When designing and implementing data services, one of the principal goals is to provide a set of abstractions that enable client applications to see and manipulate integrated enterprise data in a clean, unified, meaningful, canonical form. Doing so invariably requires transforming data, which can include restructuring and unifying the schemas and the instance-level data formats of the disparate data sources.

In such cases, names may be reformatted, addresses normalized, and differences in units reconciled, among other operations, to provide application developers (the consumers of data services) with a natural and easily manipulable view of the underlying data. Such transformations, while highly useful to the end consumers of the data, can lead to performance challenges when retrieving underlying data.

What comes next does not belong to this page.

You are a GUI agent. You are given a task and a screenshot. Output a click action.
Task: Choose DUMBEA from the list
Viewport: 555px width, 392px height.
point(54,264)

When the resulting data is queried, it is crucial for performance that much of the query processing (especially for selections and joins) be pushable to the underlying sources, particularly to relational data sources. This requires updates to the transformed view of the data to be translatable back into appropriate source updates. Unfortunately, if data transformations are written in a general-purpose programming language, such as Java, both of these requirements can be difficult. This is because, unlike user-written XQuery functions, such general-purpose functions are opaque to the ALDSP query and update processors.

The Inverse Function Solution 

To solve this issue, ALDSP enables data service developers to register inverse functions with the system, enabling you to define and use general user-defined data transformations without sacrificing query pushdown and updatability. Using this information, ALDSP is able to perform a reverse transformation of the data when analyzing query predicates or attempting to decompose updates into underlying data source updates.

This means that you can use inverse functions to retain the benefits of high-performance data processing for your logical data without giving up application-oriented convenience data functions. In addition, inverse functions enable automated updates without the need to create Java update overrides.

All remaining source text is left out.